EXERCISE INSTRUCTIONS
Render each line as a string in a JSON list, starting at the line with "Click the 340x550x240" and ending with the line with "Looking at the", inclusive. Omit blank lines and pictures.

DATA FOR THE TASK
>> START

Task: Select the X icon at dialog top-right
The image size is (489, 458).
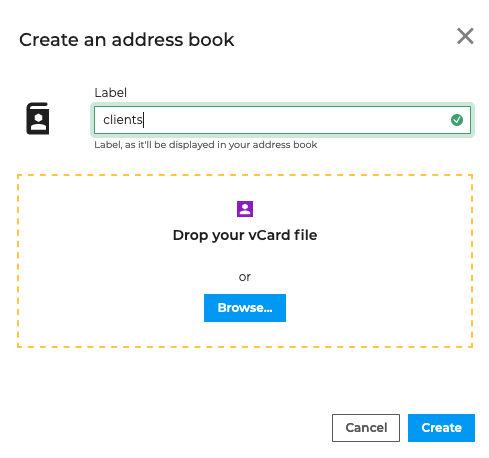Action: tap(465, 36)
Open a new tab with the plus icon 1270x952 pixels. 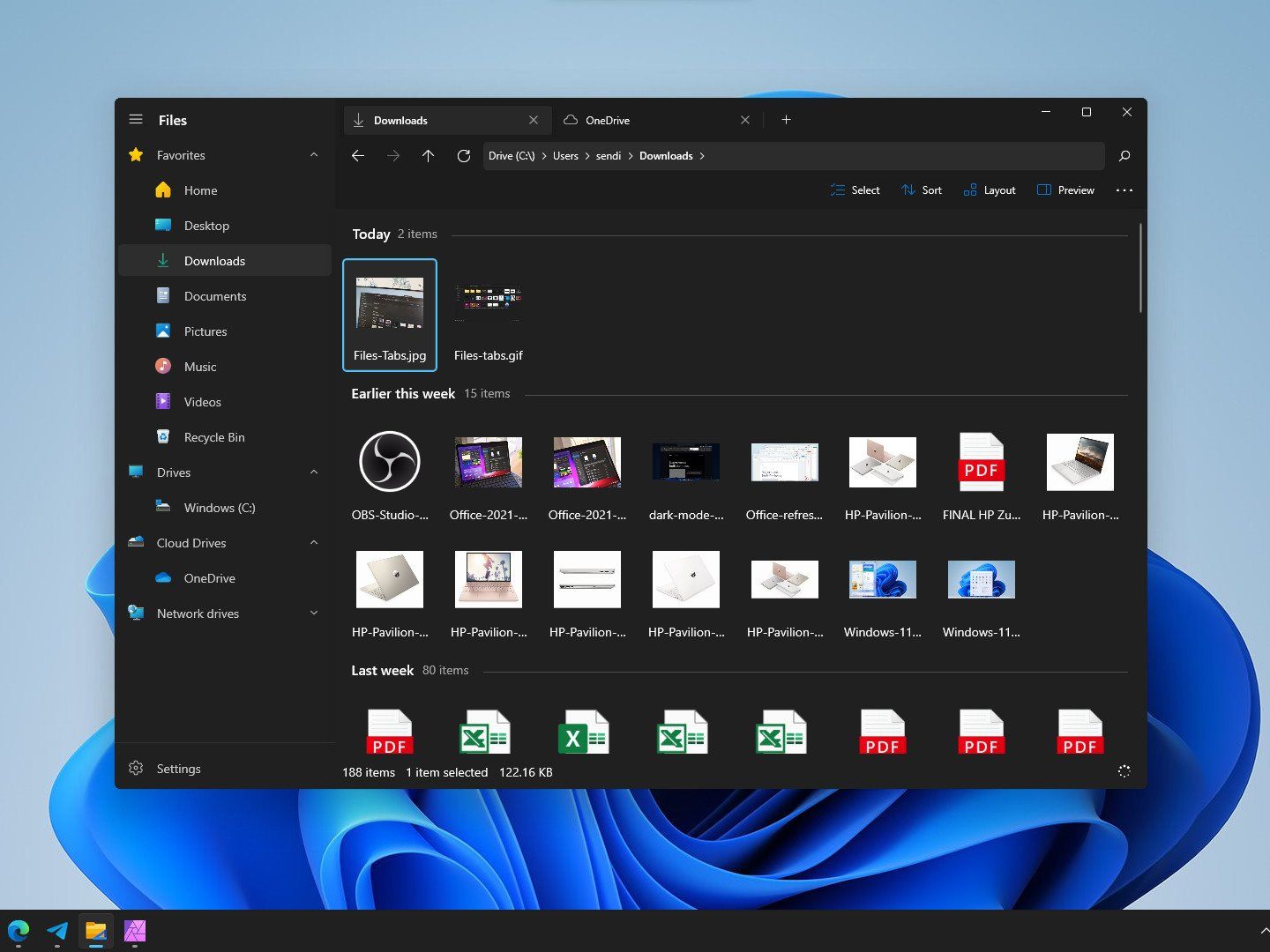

>> END
>> START

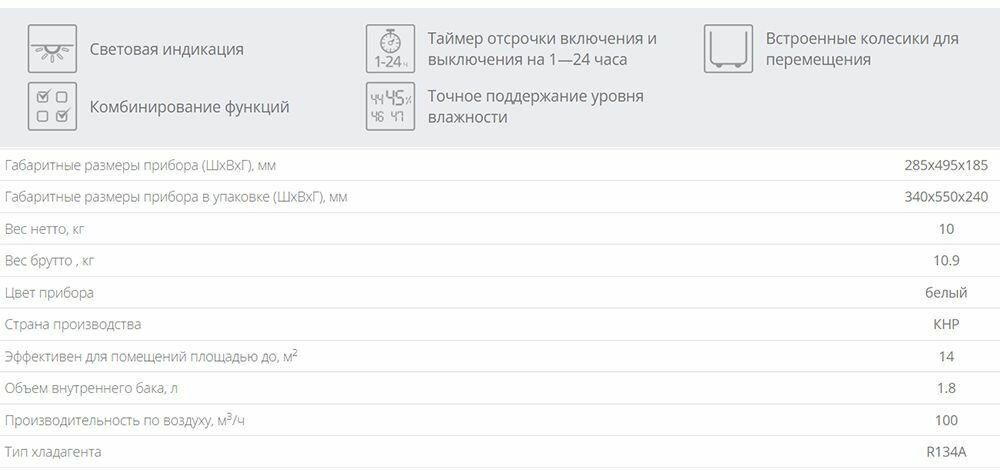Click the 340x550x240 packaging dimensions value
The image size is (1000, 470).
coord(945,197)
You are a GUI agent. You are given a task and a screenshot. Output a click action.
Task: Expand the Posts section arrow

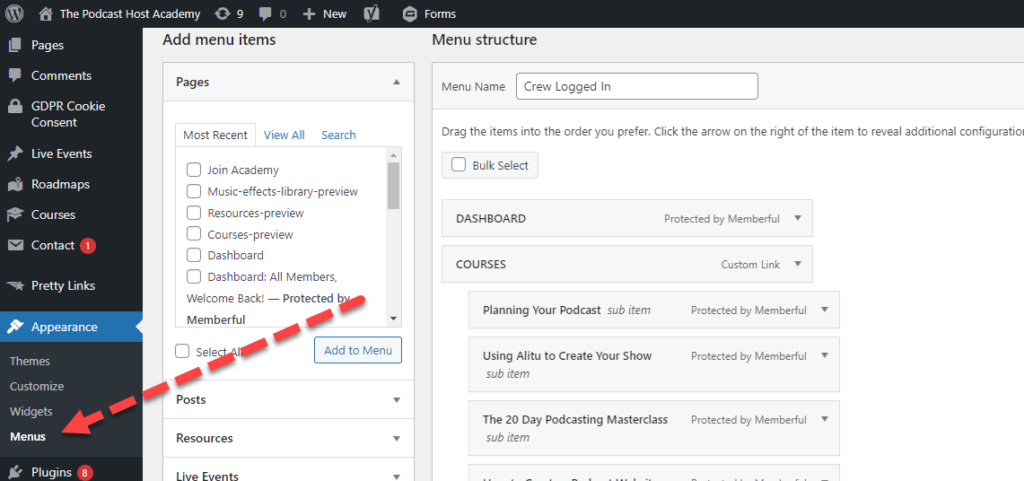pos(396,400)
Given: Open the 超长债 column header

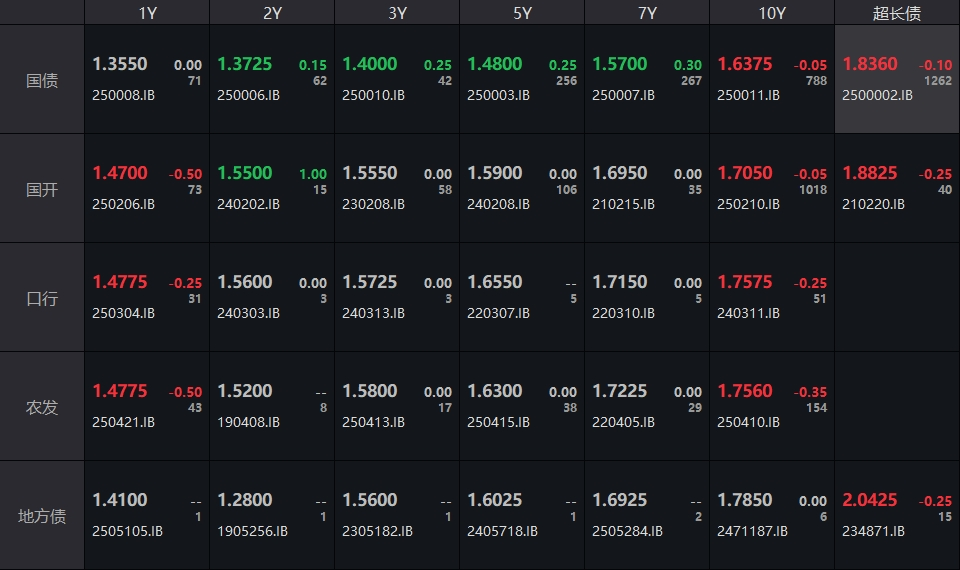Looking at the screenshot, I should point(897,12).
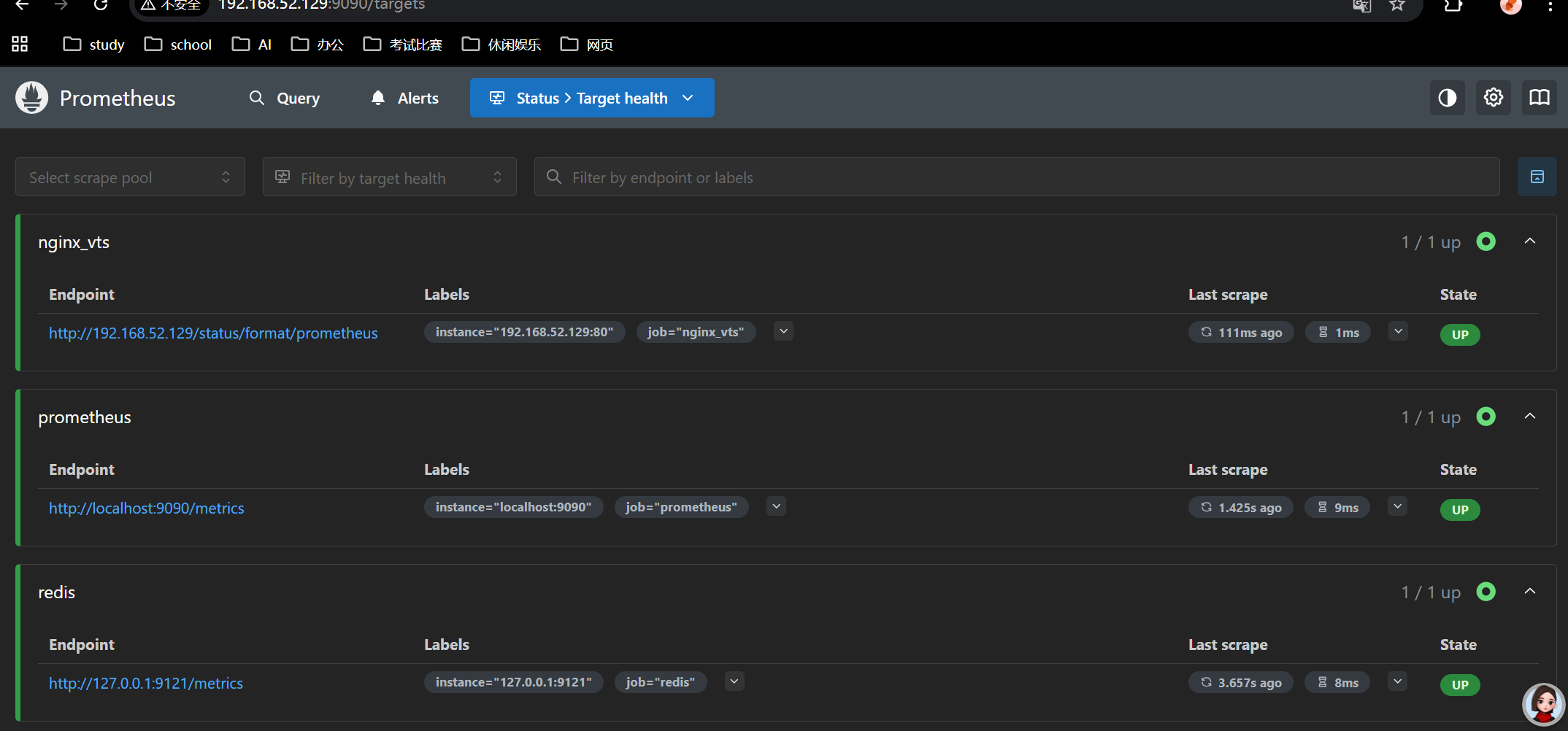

>> END

SOLUTION
[
  "Click the 340x550x240 packaging dimensions value",
  "The image size is (1000, 470).",
  "coord(945,197)",
  "You are a GUI agent. You are given a task and a screenshot. Output a click action.",
  "Task: Expand the Posts section arrow",
  "pos(396,400)",
  "Given: Open the 超长债 column header",
  "Looking at the screenshot, I should point(897,12)."
]